◆ What is being asked ◆
Wherever the word "Task" shows up in the data, report the line it sits in.

Data to use START

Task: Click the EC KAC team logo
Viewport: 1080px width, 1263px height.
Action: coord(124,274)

Data to use END
Data to use START

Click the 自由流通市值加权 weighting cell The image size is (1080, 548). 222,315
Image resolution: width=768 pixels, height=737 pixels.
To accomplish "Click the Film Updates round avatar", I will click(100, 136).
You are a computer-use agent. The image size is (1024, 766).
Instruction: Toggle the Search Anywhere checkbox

Data to use END
Data to use START

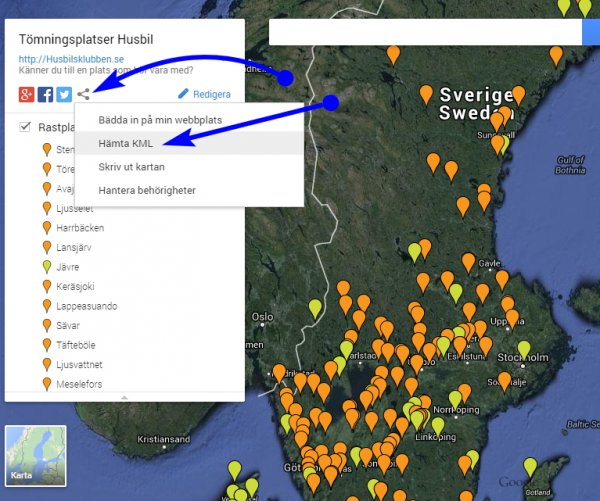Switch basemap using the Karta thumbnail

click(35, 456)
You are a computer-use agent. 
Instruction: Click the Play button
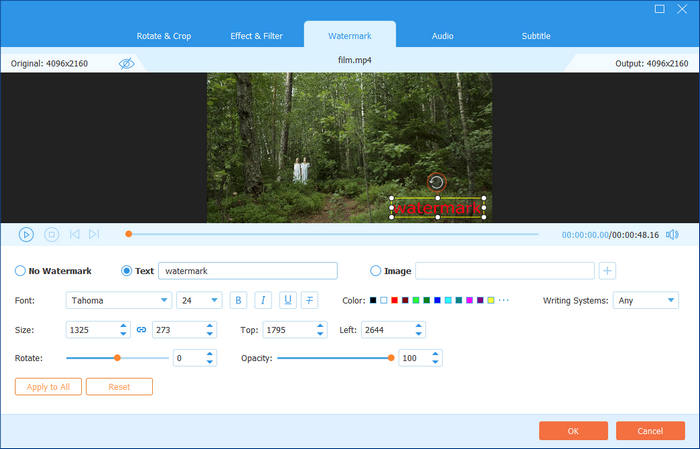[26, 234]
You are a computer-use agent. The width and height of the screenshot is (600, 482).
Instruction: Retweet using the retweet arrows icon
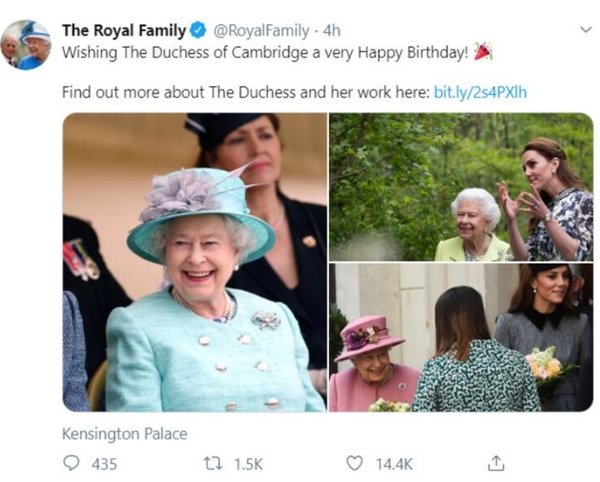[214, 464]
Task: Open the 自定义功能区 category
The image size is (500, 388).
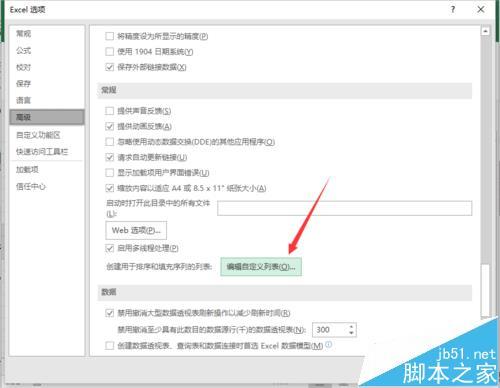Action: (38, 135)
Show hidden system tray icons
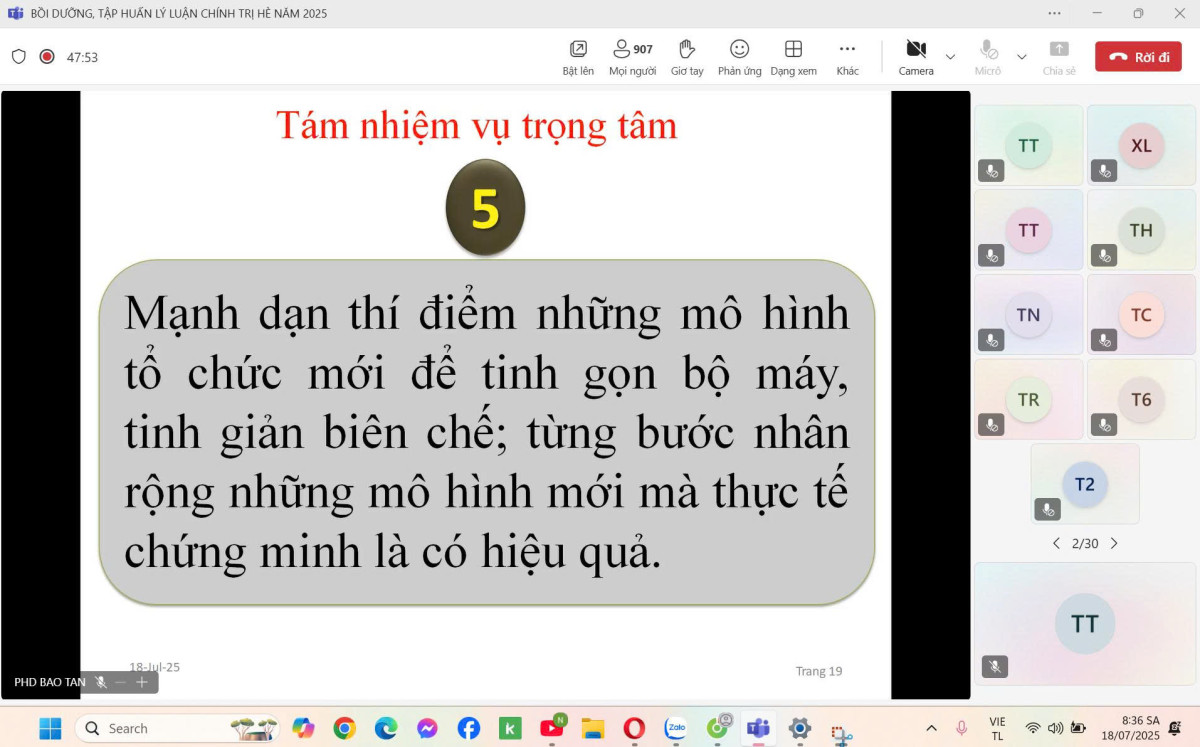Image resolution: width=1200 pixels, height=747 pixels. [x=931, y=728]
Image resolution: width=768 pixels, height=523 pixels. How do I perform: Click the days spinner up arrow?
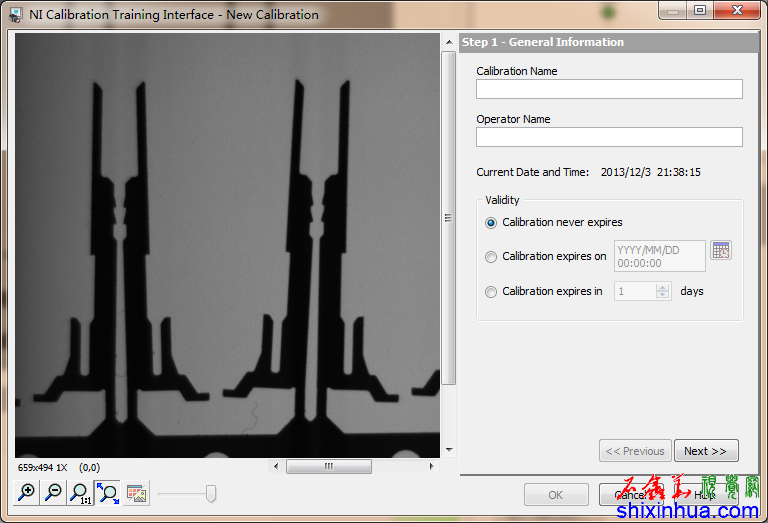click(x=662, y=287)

Data to use END

◆ Written answer ◆
Task: Click the EC KAC team logo
Task: Open the 自定义功能区 category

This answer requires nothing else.